She paused and then went on in another tone. “But I believe you’re right about Canada. I’ll explain it all to the others. We’ll make some kind of arrangement about it. I expect it will have to be your farm, nominally, for a time—until we all know you better. I can feel that you do—that you have taken a tremendous fancy to all of us. I felt it just now, after supper. I was watching you and—oh! well, I knew what you were feeling about my father and mother; and it seemed to be just what I should have liked you to feel. But I don’t think I would give all my money to the hospitals, if I were you. Not without thinking it over a bit, first. Wait until we get to Canada and see—how we get on.”
“You don’t trust my impulses,” I said.
She laughed. “Wait till to-morrow anyway,” she replied.

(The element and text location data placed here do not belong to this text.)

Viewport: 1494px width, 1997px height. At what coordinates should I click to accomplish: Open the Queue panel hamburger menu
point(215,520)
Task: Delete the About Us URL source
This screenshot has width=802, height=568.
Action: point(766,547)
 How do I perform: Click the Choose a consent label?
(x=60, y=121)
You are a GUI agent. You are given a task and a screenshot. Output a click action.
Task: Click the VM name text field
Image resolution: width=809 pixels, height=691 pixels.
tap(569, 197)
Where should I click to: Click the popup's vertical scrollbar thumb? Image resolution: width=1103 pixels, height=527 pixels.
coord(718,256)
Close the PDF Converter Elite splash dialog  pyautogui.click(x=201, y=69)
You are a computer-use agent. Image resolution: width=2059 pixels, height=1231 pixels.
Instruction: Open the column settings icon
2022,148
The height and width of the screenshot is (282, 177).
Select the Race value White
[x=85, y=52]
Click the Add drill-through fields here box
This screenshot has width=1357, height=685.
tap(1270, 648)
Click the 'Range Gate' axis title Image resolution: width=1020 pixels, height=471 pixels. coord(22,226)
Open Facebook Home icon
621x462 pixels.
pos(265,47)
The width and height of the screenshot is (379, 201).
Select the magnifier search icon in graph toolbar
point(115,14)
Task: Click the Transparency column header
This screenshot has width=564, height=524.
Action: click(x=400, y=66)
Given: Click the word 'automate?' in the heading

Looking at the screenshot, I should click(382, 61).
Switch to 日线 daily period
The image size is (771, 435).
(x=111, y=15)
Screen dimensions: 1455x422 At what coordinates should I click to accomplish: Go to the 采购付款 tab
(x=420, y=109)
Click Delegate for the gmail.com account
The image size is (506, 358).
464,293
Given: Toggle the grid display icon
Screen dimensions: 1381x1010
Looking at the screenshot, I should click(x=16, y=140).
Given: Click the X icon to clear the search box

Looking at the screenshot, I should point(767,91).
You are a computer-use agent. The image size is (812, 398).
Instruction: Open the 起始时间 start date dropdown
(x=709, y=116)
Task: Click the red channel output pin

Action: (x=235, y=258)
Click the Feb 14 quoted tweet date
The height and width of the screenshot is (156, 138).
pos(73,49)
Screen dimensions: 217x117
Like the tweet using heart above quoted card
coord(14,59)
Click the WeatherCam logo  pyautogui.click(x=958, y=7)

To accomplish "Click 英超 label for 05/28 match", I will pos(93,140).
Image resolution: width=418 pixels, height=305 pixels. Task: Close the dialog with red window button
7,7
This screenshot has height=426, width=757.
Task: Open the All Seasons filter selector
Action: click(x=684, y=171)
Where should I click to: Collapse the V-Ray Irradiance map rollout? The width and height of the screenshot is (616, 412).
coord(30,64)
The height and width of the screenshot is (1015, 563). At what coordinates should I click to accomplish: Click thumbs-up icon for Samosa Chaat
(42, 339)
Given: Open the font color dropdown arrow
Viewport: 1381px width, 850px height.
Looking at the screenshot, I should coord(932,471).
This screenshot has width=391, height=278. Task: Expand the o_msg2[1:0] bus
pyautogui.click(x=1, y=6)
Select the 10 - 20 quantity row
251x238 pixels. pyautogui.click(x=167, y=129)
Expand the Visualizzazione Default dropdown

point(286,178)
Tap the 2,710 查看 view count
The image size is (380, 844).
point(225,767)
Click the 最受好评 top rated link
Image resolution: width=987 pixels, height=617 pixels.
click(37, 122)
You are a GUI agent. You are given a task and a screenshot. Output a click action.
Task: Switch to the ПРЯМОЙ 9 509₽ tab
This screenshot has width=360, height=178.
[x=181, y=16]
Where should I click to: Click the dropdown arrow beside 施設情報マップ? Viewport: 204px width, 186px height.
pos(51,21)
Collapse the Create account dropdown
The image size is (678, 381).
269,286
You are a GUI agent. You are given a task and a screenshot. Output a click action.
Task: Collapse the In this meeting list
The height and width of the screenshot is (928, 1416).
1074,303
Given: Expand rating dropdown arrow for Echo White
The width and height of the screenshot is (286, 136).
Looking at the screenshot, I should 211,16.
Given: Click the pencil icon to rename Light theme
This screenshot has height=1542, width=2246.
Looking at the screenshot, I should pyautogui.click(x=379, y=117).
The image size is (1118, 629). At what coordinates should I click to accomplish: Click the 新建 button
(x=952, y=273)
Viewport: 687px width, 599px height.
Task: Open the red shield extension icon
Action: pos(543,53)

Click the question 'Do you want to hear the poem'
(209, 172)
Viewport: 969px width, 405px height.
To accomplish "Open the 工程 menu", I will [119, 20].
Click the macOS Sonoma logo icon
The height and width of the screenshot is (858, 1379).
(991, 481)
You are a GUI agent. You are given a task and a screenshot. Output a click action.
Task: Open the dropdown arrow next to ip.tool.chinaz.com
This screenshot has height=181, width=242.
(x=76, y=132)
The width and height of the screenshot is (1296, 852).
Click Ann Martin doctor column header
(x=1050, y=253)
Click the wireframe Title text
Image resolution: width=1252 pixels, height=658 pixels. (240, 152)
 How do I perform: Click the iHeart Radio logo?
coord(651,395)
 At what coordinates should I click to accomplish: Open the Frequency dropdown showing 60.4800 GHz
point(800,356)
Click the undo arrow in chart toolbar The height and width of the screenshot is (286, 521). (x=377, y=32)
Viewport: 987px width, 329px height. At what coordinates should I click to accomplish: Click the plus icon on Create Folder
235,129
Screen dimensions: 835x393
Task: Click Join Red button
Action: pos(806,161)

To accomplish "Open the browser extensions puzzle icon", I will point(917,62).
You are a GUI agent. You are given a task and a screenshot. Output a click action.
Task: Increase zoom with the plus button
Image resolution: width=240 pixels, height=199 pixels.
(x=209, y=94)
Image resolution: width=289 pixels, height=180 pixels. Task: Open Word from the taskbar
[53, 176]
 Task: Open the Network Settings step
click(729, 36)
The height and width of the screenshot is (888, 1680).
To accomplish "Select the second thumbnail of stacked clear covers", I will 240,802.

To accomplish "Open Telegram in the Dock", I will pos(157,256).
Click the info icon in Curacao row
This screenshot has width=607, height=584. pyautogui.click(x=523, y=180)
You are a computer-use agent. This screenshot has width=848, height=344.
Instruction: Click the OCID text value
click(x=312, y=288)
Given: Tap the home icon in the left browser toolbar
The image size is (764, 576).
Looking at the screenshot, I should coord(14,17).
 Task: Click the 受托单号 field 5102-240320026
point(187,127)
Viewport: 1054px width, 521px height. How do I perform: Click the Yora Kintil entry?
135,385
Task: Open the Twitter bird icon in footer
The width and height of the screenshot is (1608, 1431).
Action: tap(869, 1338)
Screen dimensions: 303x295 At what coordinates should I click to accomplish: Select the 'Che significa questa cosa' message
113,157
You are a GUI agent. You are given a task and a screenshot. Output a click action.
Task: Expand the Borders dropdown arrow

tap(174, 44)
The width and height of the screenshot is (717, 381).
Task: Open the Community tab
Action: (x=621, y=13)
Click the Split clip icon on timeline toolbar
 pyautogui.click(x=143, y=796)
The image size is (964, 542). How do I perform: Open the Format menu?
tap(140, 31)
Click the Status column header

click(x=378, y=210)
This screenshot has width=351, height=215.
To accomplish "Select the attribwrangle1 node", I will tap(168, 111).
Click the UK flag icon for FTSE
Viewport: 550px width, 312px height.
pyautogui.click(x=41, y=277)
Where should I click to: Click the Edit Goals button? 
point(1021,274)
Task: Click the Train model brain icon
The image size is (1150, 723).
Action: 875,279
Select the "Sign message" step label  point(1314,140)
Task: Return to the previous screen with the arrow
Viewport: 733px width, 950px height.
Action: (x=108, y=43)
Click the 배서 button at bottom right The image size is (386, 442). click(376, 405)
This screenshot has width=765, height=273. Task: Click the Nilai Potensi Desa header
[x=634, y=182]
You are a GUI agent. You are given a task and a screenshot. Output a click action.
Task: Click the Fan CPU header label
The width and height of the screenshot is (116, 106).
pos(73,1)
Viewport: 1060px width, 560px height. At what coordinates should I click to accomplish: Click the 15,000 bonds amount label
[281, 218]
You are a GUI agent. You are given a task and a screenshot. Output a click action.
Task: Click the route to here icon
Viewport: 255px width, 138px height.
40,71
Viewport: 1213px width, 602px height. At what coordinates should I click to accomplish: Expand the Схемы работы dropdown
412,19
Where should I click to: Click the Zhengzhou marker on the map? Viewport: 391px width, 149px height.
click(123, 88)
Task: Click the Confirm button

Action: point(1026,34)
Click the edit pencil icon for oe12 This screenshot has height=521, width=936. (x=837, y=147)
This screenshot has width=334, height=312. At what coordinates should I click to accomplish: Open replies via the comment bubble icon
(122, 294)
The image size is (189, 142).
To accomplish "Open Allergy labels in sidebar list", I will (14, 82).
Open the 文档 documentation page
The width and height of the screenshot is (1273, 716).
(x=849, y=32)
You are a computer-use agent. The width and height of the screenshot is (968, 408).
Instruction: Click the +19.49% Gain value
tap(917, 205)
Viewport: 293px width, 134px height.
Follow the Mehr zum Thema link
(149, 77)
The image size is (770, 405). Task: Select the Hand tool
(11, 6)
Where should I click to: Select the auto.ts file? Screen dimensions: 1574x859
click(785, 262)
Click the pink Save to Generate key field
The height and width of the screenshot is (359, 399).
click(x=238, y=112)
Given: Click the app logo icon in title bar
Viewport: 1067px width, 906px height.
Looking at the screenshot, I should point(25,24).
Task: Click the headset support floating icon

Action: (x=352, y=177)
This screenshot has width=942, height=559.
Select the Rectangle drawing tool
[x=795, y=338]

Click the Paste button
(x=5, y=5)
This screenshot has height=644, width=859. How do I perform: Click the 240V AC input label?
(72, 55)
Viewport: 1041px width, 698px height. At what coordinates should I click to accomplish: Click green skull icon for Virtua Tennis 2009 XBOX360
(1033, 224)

And as she spoke I heard far away, across the Park, the sound of the stable-clock at the Hall, striking twelve. The artificial sound of it was mellowed and altered by distance; as different from that theatrical first striking I had noticed in the exciting atmosphere of the crowd, as was my present state of mind from that in which I had expectantly waited the coming of romance….
“To-morrow begins now,” I said.
“And I have to be up before six,” she added, in the formal voice she knew so well how to assume.
I felt as though she had by that one return to civility cancelled all that she said, and as we turned back to the house, I began to wonder whether the promise of my probation was as assured as I had, a minute earlier, so confidently believed.
We were nearly at the little porch that would for ever be associated in my mind with the fumbling figure of Frank Jervaise, when she said,
“One moment. I’ll get you something,” and left me standing in almost precisely the same spot from which I had gazed up at her window the night before.
She returned almost immediately, but it was not until we were inside the house and she had lighted my candle that she gave me the “something,” pressing it into my hand with a sudden delicious, girlish embarrassment.